* **WRITTEN TASKS**:
1. Please write out the stretch of the Ireland trafficking text from "Ireland too has" through "around the world.".
2. Answer these questions from the Ireland trafficking text.
(a) In what year was the first trafficked person recognized and identified in Ireland?
(b) Women from how many different nationalities has Ruhama worked with?
(c) In what year did Ireland introduce the Human Trafficking Act?

* **TEXT EXTRACT**:
Ireland like so many other countries is a destination and source country for women, men and children subject to trafficking, including forced labour. (TIP Report 2015).

Presentation by Mary Ryan rsm at RENATE 2nd European Assembly, 6-12 November 2016

Ireland too has its own history of human trafficking. It was in the year 2000 when the first trafficked person was recognised and identified in Ireland. Since then human trafficking has expanded and as a country we have become better at identifying victims. In those earlier years many of the girls came from Eastern Europe and had little or no English. Today the pattern is quite different. Support providers like Ruhama have worked with women from 60 different nationalities, from every continent and representative of a wide variety of ages and ethnic backgrounds. Many still have limited or no English, no friends or family support networks here – often they do not know which country they are in, they may never have heard of Ireland. Presently many of the women are here from Africa, Brazil, Romania and South America with lesser numbers from other countries around the world.

Ireland has signed and ratified the Palermo Protocol and the Council of Europe Agreement for many years now and in 2008 introduced the key legislation of the Human Trafficking Act with amendments in 2013. This act provides for heavy penalties for trafficking – up to life imprisonment if specific means of force / coercion can be proved. It also makes provision for penalties for sex buyers who knowingly pay for sex services of a victim of trafficking although a buyer charged with this offence can claim ignorance of trafficking as their defence. The conviction rate for traffickers is very low and many are convicted not of trafficking as such but of related crimes such as sexual exploitation, possession of child pornography and sexual assault. While there is evidence of trafficking for labour and many high profile convictions, the majority of those trafficked here are women and children for sexual exploitation.

* **GIVEN ENTRIES**:
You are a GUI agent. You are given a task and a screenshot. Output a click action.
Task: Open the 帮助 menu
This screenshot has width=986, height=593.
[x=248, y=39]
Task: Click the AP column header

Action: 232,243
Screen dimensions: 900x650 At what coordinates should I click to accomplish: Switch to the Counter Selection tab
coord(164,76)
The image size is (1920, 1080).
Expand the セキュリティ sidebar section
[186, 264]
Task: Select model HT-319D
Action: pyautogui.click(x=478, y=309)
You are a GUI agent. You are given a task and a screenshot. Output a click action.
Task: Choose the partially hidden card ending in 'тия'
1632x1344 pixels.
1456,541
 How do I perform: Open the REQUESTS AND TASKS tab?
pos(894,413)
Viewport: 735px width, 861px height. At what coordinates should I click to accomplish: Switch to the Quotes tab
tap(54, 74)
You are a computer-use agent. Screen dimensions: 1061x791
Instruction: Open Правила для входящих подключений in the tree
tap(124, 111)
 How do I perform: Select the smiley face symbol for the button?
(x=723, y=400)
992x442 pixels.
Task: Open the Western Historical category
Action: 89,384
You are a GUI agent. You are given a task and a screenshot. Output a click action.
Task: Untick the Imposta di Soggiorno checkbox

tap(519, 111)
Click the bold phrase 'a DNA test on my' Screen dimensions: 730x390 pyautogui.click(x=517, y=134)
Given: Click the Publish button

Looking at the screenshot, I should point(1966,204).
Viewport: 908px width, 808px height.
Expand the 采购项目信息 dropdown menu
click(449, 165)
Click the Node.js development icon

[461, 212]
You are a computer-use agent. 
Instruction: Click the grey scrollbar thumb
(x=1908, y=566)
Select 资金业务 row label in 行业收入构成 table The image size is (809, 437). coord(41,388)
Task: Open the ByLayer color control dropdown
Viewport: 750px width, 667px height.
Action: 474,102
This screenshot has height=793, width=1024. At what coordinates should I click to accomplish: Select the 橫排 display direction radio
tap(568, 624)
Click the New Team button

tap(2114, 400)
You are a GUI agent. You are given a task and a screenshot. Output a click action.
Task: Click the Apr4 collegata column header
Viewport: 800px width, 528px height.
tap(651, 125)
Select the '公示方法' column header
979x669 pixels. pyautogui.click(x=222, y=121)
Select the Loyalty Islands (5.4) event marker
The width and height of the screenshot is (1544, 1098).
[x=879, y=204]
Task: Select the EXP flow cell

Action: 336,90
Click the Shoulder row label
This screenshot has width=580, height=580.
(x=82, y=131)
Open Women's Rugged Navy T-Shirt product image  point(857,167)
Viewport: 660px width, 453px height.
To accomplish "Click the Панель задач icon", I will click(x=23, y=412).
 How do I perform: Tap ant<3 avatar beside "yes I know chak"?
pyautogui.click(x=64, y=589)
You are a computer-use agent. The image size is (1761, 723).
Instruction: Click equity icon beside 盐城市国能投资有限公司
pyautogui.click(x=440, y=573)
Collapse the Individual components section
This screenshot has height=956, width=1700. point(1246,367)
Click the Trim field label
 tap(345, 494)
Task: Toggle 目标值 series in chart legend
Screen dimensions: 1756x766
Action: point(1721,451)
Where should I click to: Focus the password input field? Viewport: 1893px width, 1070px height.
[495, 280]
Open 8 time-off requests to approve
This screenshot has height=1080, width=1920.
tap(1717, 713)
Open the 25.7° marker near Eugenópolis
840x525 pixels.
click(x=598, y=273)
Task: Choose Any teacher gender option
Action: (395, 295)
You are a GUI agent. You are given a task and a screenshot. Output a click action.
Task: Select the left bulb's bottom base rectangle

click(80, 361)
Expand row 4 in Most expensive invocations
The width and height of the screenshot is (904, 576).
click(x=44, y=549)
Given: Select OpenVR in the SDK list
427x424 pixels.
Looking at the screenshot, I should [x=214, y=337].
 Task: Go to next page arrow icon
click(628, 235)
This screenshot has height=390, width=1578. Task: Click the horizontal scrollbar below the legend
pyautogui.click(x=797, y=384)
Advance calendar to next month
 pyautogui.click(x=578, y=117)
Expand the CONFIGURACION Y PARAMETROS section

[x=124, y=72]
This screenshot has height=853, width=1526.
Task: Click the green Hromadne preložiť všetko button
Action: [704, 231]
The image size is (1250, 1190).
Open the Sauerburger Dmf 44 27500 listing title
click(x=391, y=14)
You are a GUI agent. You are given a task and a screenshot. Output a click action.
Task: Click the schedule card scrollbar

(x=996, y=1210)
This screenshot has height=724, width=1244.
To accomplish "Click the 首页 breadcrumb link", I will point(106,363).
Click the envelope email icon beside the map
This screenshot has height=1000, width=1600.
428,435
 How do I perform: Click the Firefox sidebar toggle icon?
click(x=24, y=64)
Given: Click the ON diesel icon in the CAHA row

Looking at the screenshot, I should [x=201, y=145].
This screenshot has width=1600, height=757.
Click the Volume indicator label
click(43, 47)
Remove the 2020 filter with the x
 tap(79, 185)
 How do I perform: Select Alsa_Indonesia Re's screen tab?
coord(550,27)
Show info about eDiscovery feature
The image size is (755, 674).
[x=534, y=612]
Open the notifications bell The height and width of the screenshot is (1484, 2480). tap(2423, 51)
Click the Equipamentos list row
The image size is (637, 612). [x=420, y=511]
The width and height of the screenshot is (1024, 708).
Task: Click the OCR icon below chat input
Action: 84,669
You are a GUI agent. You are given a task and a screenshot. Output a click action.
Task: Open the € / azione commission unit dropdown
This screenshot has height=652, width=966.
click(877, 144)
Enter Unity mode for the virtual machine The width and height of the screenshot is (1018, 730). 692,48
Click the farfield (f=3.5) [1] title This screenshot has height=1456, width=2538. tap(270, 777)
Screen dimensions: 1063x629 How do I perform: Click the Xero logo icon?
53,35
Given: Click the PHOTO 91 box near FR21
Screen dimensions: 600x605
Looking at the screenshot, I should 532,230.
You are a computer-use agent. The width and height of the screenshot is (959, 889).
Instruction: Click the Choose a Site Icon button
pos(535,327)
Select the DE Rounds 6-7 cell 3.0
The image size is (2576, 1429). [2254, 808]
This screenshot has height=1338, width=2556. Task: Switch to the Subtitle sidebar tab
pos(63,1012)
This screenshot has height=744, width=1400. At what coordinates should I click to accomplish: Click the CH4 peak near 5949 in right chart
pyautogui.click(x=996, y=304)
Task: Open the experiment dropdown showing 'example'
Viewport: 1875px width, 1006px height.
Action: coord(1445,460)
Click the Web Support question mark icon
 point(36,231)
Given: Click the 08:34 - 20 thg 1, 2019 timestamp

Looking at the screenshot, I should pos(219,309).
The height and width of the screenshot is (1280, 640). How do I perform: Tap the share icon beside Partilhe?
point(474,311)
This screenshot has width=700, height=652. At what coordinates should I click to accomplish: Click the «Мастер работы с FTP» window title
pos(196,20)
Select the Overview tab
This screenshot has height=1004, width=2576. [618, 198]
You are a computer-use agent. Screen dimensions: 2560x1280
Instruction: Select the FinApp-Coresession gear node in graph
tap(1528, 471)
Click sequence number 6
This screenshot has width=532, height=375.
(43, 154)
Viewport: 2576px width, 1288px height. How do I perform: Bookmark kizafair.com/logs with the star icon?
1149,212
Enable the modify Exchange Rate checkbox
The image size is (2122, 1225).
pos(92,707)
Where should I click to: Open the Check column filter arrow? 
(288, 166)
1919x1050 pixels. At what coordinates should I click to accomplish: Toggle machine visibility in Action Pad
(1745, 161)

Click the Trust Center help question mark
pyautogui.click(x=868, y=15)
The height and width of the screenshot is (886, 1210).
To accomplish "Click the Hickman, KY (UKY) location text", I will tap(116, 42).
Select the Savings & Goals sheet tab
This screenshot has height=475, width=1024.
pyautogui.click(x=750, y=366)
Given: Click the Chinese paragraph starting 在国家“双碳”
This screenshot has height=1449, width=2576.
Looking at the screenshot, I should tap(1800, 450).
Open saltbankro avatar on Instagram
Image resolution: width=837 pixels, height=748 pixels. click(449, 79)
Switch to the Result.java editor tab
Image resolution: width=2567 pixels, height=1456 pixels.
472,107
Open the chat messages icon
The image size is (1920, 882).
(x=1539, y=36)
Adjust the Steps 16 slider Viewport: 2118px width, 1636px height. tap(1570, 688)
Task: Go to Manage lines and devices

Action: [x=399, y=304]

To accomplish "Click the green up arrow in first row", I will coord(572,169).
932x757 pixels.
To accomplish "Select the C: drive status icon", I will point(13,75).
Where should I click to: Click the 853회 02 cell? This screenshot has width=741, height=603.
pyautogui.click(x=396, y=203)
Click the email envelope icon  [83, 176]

* **RESPONSES FOR EACH TASK**:
1.
Ireland too has its own history of human trafficking. It was in the year 2000 when the first trafficked person was recognised and identified in Ireland. Since then human trafficking has expanded and as a country we have become better at identifying victims. In those earlier years many of the girls came from Eastern Europe and had little or no English. Today the pattern is quite different. Support providers like Ruhama have worked with women from 60 different nationalities, from every continent and representative of a wide variety of ages and ethnic backgrounds. Many still have limited or no English, no friends or family support networks here – often they do not know which country they are in, they may never have heard of Ireland. Presently many of the women are here from Africa, Brazil, Romania and South America with lesser numbers from other countries around the world.

2.
(a) 2000
(b) 60
(c) 2008